In 1961, Klaus Wyrtki published a landmark study [1], in which he lays out the foundation of our modern understanding of the thermohaline circulation.  The only problem was that this study was largely ignored by the international oceanographic community, or in Klaus Wyrtki’s own words “Nobody at the East Coast of the United States cared about what someone from Australia had to say” (personal communication, 2011). This apparent bias, which is manifested also in the citation report to this study, has delayed research on this important issue, arguable, by several decades. Klaus Wyrtki’s fundamental study on the thermohaline circulation, or Atlantic Meridional Overturning Circulation (AMOC), as we call it now, is a treasure trove of ideas and insights.  Using observational data, theoretical and heuristic arguments, the study highlights – among many other things – the role of Southern Ocean upwelling as a key component of the AMOC; an idea that was later popularized through Robby Toggweiler’s very influential study on the effect of Drake passage on the AMOC [2]. Furthermore, Klaus Wyrtki’s multi-layer model of the AMOC  predicts a total mass transport at 45oN of 10 Sv [1 Sv=106 m3/s]. Modern day observations of the RAPID-MOCHA array and of ocean reanalysis datasets suggest an amplitude of about 14-22 Sv-26.5oN with substantial variations on interannual to multidecadal timescales. When comparing the schematics of modern AMOC review papers (e.g., [3]) with Figure 4 in [1], it is striking to see that almost all of the main components of our modern-day understanding of relevant AMOC processes are already described in detail in Klaus Wyrtki’s seminal 1961 paper. One may wonder, what would have happened to the research on this important topic, if the oceanographic community had read Klaus Wyrtki’s paper and recognized its relevance already in the 1960s.
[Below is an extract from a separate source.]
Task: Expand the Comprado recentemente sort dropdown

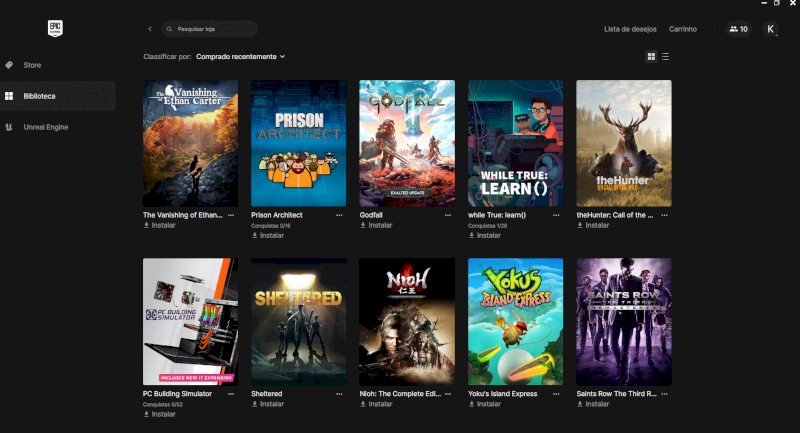Action: [x=240, y=57]
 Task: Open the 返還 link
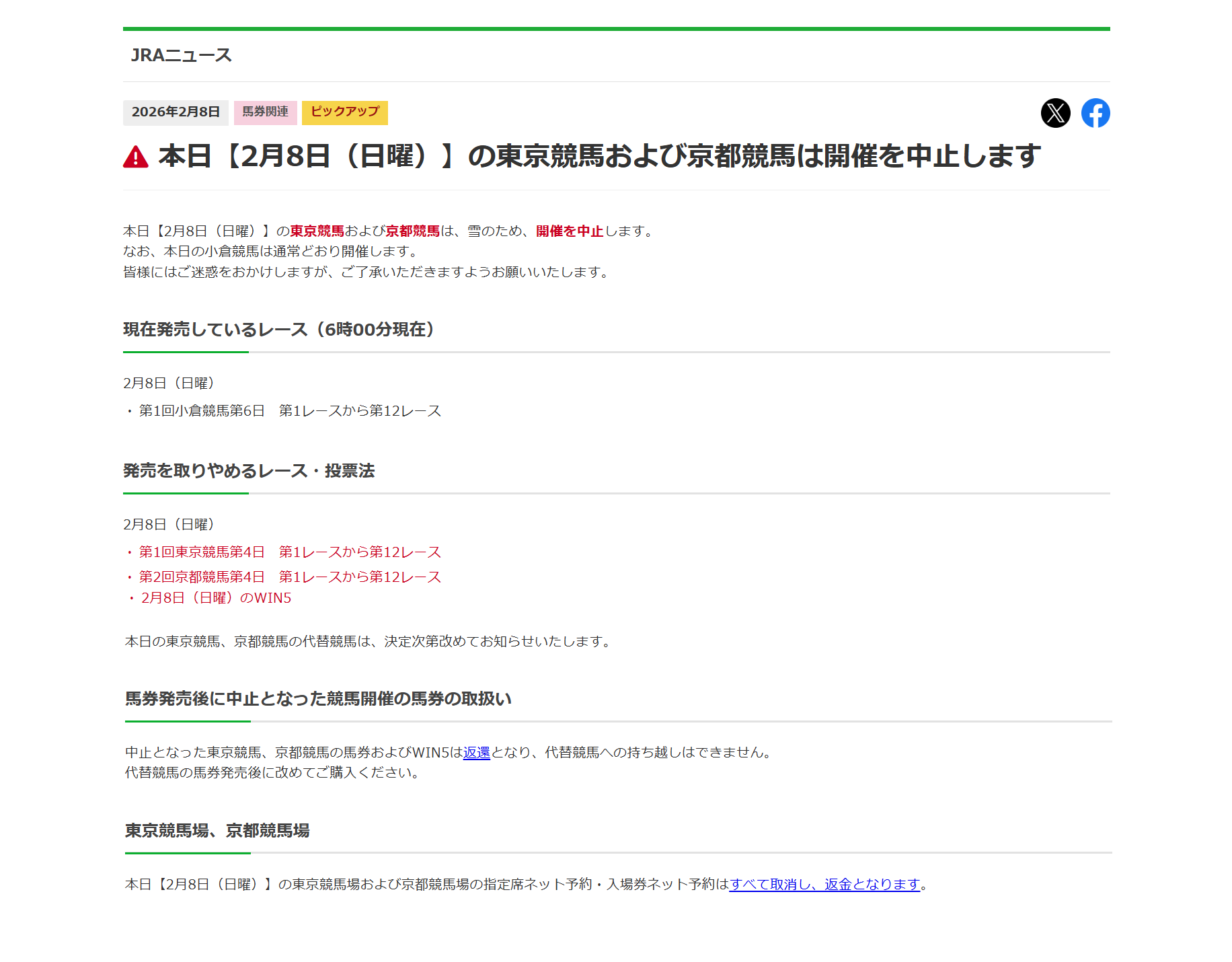[477, 753]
In 1961– the same year as [1]  - Henry Stommel wrote an interesting conceptual paper [4] about the potential bi-stability of a thermohaline frictionally controlled flow between two boxes. Also, this paper’s relevance lay dormant for at least 2 decades, until the first GFDL model simulations by Manabe and Stouffer in 1988 [5] documented evidence for a bistable AMOC. This match between CGCM and box model triggered a world-wide quest to understand the stability and variability of the AMOC. Stommel’s highly idealized non-rotational model and his proposed salt feedback became immediately a key paradigm in the abrupt climate change community and inspired numerous studies on the issue of AMOC-related tipping points and Dansgaard-Oeschger Events. It is probably fair to say, that we know now more about the instability and variability of the AMOC, than we know about its longterm mean state and the underlying physical processes.
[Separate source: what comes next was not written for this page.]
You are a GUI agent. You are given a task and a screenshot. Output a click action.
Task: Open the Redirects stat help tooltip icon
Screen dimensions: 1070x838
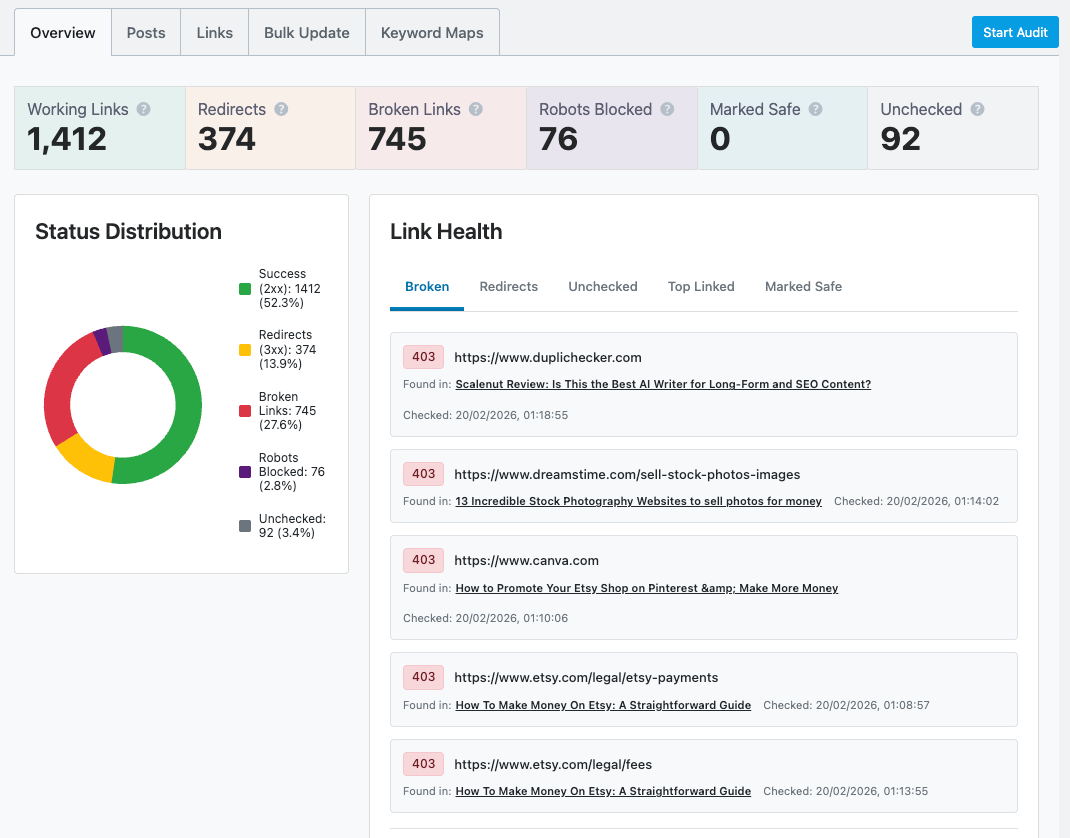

In 2007 a team of oceanographers from the International Pacific Research Center at the University of Hawaii assembled to develop a more comprehensive dynamical understanding of how the really AMOC operates. Together with Prof. Julian McCreary, Assistant Researcher Dr. Ryo Furue and PhD student Fabian Schloesser, we focused on elucidating the basic mechanisms of the combined 3-dimensional thermohaline and wind-driven flow of the North Atlantic. Our main research findings from this study [6] will be presented in this presentation and contextualized with earlier research. I will in particular highlight how - in the presence buoyance forcing  - reduced gravity wave dynamics conspires with diapycnal processes to create a 3 dimensional flow that captures all the main features of the observed AMOC, including the 2 dimensional structure - already known to Klaus Wyrtki more than 60 years ago.

This presentation is an homage to one of the greatest minds in the field of oceanography, as well as tale of the dangers and threats of scientific ignorance and bias.

References:

[1] Klaus Wyrtki, The thermohaline circulation in relation to the general circulation in the oceans, Deep-Sea Research, 8, 39-64. (1961). https://www.sciencedirect.com/science/article/pii/0146631361900144

[2] J.R. Toggweiler, B. Samuels, Effect of Drake passage on the global thermohaline circulation, Deep Sea Research Part I: Oceanographic Research Papers 42 (4 ), 477-500 (1995).

[3] Kuhlbrodt, T., A. Griesel, M. Montoya, A. Levermann, M. Hofmann, and S. Rahmstorf,  On the driving processes of the Atlantic meridional overturning circulation, Rev. Geophys., 45, RG2001, doi:10.1029/2004RG000166, (2007).

[4] Henry Stommel, Thermohaline Convection with Two Stable Regimes of Flow". Tellus. 13 (2): 224–230 (1961).

[5] Manabe and Stouffer, S. Manabe and R. J. Stouffer, Two Stable Equilibria of a Coupled Ocean-Atmosphere Model, J. Climate 1, 841-866 (1988).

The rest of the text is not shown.